EDIT: ah-ha! looks like the frost-control cat is out of the bag.
hrm, interesting. how much is "considerable"? and how does this apply to self-ferry and/or Scimitar?
I think the usual expression in patenese is "to those skilled in the art."  :)

The HX patent GB2519147 does go into considerable detail on how to solve the frost control problem.

One of the neatest parts is use of a solution of Methanol as anti freeze which gets sprayed and recollected as you move through the HX, allowing the Methanol to be recycled. This is a neat way to save on a non propellant consumable which over a full flight could be quite heavy.

Note using some LOX would be OK for SABRE but a definite problem for LAPCAT. Airliners don't (AFAIK) carry it at all. They tap the engine in flow for any air they need for cabin aircon.

Note 2 things about the HX patent.

They describe a way to solve this problem. It's probably what REL are using, but it might not be.

Anyone with any knowledge of mfg engineering will know that while what you have to make is described in quite a lot of detail it assumes you already have access to large amounts of specialized materials. In this application how you make it was as difficult a problem as what to make.

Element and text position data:

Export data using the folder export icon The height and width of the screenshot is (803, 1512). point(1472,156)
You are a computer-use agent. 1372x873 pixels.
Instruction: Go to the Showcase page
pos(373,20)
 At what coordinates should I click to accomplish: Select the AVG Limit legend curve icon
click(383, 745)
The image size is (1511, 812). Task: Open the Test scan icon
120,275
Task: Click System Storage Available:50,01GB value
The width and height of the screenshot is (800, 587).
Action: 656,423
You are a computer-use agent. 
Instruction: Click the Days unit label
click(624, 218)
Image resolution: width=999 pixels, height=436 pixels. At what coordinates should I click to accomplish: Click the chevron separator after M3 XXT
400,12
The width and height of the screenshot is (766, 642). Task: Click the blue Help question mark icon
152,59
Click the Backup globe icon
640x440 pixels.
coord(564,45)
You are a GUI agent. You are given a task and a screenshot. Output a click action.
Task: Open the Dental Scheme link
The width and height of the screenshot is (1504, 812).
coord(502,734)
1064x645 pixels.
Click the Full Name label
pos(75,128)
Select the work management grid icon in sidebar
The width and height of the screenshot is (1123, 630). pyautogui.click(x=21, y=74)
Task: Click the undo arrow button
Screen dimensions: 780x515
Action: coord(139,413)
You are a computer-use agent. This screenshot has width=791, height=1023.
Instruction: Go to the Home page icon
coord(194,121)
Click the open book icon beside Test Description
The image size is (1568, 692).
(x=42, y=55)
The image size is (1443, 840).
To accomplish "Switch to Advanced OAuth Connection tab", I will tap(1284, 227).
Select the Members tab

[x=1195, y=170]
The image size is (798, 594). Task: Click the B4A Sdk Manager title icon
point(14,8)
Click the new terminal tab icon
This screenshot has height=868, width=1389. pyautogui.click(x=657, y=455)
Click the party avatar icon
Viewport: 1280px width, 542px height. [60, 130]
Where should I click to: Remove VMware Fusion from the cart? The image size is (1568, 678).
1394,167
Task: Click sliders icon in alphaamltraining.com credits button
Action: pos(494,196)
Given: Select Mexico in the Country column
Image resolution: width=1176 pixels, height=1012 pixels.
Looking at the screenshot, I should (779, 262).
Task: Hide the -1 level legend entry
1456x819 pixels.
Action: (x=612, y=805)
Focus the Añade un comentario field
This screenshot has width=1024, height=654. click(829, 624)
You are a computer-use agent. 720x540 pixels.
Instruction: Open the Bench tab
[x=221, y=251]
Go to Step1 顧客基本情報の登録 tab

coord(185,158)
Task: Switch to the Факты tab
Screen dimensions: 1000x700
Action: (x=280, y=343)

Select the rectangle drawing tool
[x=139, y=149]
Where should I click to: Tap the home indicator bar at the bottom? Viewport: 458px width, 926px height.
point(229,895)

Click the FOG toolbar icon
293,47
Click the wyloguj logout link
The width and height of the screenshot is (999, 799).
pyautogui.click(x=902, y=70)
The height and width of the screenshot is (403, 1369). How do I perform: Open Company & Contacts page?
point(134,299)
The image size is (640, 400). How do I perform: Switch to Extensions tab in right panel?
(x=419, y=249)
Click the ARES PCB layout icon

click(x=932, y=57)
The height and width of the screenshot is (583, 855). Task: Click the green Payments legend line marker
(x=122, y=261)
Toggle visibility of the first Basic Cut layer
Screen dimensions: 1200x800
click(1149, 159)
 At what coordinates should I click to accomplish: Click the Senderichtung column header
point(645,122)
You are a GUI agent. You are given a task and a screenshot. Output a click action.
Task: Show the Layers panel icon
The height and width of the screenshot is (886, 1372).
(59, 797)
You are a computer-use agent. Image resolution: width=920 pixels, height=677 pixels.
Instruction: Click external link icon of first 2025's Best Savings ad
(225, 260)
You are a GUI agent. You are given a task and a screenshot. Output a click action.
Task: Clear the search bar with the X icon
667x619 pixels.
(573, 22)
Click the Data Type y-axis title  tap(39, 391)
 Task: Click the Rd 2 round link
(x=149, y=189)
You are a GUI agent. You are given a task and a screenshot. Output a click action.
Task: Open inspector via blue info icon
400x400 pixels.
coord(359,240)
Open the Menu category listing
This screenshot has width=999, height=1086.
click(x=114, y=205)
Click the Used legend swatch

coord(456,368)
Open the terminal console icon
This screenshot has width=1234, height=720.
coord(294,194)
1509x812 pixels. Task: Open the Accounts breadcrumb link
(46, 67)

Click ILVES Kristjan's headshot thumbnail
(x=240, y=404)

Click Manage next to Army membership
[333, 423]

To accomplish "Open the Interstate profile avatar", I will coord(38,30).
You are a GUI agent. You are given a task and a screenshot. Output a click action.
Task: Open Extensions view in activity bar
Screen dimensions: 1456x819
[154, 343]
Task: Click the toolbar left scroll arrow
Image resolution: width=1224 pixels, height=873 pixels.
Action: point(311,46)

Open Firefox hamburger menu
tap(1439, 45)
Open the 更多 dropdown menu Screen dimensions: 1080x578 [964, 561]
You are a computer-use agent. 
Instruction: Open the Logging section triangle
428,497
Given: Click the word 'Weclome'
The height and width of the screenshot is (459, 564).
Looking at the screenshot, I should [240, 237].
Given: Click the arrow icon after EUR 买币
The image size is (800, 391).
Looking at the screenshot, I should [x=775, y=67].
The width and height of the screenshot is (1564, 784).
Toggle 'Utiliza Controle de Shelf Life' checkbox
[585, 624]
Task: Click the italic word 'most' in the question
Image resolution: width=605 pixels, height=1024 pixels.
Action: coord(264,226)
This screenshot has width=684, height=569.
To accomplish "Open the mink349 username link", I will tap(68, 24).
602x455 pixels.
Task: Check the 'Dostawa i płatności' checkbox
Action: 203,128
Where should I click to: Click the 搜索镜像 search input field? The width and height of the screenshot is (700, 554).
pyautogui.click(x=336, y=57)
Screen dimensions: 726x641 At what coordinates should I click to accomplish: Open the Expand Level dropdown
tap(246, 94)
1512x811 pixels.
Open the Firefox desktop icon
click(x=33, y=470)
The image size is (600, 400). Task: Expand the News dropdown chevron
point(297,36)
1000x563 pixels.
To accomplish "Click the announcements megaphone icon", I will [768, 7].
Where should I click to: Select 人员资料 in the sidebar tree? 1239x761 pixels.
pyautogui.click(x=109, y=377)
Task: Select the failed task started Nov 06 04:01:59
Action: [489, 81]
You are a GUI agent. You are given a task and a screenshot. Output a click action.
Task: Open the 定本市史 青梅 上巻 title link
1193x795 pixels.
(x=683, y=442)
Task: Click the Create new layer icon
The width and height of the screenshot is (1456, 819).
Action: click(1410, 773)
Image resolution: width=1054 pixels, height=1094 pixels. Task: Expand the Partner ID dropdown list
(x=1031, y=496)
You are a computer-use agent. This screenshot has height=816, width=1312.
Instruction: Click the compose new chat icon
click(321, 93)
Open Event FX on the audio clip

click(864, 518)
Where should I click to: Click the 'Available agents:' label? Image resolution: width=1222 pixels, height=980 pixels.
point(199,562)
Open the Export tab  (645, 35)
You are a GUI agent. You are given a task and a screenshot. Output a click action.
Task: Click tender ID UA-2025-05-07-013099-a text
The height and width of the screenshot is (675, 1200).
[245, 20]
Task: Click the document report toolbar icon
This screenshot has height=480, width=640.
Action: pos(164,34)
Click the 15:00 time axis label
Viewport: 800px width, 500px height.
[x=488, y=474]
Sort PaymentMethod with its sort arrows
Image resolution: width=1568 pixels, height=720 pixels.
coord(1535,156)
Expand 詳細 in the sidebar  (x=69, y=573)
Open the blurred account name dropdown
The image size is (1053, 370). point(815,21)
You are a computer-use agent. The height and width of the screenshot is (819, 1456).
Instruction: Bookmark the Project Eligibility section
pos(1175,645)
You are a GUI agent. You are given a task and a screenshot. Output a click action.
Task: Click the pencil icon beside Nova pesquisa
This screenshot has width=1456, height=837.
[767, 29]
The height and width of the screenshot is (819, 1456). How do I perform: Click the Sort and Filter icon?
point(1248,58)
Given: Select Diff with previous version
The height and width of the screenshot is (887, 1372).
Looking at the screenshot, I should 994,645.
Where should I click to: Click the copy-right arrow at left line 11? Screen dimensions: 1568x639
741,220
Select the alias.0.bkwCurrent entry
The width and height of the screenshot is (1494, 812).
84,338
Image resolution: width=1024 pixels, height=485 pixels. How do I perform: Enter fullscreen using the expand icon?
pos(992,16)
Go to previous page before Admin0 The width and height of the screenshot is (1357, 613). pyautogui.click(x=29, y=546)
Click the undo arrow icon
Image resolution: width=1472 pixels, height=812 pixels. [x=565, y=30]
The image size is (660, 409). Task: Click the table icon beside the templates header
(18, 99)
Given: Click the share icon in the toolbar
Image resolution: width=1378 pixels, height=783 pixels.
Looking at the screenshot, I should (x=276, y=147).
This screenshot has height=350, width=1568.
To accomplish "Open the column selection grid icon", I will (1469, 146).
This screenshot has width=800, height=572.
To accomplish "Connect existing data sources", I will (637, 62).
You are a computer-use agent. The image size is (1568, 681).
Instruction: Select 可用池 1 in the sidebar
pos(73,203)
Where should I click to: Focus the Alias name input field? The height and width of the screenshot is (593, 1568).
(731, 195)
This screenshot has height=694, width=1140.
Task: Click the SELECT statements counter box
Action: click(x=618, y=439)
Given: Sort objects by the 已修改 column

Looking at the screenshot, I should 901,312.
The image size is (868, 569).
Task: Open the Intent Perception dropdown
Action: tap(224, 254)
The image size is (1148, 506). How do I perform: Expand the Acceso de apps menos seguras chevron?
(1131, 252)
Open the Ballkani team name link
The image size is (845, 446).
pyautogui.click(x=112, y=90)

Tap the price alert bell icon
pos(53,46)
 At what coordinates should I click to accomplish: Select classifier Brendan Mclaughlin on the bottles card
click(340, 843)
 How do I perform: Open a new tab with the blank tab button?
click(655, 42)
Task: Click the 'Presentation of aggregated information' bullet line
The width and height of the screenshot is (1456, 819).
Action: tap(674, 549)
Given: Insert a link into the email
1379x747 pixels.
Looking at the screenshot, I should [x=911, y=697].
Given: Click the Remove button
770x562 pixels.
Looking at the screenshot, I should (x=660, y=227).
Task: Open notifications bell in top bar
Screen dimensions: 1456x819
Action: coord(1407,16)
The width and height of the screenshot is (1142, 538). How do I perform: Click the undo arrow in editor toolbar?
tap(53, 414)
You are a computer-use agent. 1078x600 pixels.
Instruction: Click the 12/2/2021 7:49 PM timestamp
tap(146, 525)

Tasks to complete.
(A) Answer these questions about the heat exchanger patent discussion:
(i) What is the patent number of the HX patent?
(ii) What is used as antifreeze in the HX?
(iii) What do airliners tap for cabin air conditioning?
(B) Which abbreviations or acronyms written in capital letters appear in the heat exchanger patent discussion? Give all of them.
(C) Can you pick up the heat exchanger patent discussion after its last sentence and continue it?

Task responses.
(A)
(i) GB2519147
(ii) A solution of Methanol, which gets sprayed and recollected as you move through the HX so it can be recycled.
(iii) The engine in flow.

(B) HX, SABRE, LAPCAT, LOX, AFAIK, REL

(C)
[EDIT A note about the British patent pages. They are in ascending order going down. The full patent document is usually the largest item at the end.  That's what's been patented.

My quick read of the "engine" patent is that the patent states the 3 diagrams show the same engine in different modes. It shows 2 combustion chambers because that's how the real SABRE works and the thing at the top is the "spill ramjet" used to reheat bypassed air as the engine speeds up. ]
« Last Edit: 05/27/2015 07:06 am by john smith 19 »
MCT ITS BFR SS. The worlds first Methane fueled FFSC engined CFRP SS structure A380 sized aerospaceplane tail sitter capable of Earth & Mars atmospheric flight.First flight to Mars by end of 2022 TBC. T&C apply. Trust nothing. Run your own #s "Extraordinary claims require extraordinary proof" R. Simberg."Competitve" means cheaper ¬cheap SCramjet proposed 1956. First +ve thrust 2004. US R&D spend to date > $10Bn. #deployed designs. Zero.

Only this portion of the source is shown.